#### Aim:
Copy out word for word the lines below, starting with the line containing "This screenshot has height=207, width=293." and going on through the line containing "pyautogui.click(x=157, y=25)".

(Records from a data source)
-- START --

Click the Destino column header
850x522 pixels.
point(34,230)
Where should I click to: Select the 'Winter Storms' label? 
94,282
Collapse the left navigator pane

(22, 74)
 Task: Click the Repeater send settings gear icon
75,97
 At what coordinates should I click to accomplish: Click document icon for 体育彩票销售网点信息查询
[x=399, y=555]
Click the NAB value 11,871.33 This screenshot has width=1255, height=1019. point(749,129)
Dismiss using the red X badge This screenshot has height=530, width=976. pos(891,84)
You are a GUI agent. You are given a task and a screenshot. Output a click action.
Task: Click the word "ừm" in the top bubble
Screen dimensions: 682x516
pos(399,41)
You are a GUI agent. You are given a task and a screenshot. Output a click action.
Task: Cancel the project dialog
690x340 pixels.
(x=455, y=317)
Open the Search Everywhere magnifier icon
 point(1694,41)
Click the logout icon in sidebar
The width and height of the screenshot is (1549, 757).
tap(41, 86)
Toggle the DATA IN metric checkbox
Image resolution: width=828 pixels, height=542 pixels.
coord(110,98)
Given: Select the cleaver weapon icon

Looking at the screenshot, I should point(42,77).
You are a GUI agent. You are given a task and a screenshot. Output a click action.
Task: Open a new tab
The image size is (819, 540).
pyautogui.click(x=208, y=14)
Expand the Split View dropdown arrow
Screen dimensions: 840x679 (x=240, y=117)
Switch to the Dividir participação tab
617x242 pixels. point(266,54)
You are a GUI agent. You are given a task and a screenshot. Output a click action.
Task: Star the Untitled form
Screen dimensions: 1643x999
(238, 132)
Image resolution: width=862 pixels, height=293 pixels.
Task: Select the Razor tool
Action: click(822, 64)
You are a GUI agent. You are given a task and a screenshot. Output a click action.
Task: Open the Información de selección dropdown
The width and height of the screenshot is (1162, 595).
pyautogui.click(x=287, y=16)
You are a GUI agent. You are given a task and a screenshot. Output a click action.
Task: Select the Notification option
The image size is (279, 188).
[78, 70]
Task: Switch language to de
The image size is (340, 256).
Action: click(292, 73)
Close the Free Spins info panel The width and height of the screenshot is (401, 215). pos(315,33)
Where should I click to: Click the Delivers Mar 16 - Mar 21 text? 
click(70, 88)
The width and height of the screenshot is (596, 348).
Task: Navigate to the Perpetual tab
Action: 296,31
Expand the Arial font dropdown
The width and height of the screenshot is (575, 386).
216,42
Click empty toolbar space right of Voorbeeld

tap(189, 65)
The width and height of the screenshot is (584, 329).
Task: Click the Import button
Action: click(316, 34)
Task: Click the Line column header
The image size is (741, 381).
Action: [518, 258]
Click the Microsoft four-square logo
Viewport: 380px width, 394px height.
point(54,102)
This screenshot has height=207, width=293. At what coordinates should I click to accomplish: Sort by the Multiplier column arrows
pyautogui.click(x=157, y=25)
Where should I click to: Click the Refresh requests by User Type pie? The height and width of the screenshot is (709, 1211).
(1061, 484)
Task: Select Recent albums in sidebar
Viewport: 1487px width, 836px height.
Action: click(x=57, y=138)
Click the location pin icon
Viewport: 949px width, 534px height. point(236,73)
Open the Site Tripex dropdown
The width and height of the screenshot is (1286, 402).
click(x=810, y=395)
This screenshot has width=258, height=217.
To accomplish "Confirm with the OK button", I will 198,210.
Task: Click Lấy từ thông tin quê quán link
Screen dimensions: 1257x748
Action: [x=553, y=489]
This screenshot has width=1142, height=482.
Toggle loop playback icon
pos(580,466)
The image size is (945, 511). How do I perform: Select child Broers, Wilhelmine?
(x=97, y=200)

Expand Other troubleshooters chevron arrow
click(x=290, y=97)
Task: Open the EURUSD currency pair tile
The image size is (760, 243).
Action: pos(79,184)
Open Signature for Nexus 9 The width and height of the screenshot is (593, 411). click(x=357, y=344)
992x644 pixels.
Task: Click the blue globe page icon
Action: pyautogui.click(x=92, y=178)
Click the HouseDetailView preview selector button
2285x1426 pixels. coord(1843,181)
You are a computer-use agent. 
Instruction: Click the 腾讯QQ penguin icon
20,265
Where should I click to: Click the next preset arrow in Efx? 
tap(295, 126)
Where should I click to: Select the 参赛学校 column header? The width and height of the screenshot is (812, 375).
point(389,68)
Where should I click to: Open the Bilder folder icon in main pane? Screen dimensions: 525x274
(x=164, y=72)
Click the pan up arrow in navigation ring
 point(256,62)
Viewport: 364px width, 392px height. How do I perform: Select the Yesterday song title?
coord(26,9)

-- END --

#### Answer to this exercise:
This screenshot has height=207, width=293. At what coordinates should I click to accomplish: Sort by the Multiplier column arrows
pyautogui.click(x=157, y=25)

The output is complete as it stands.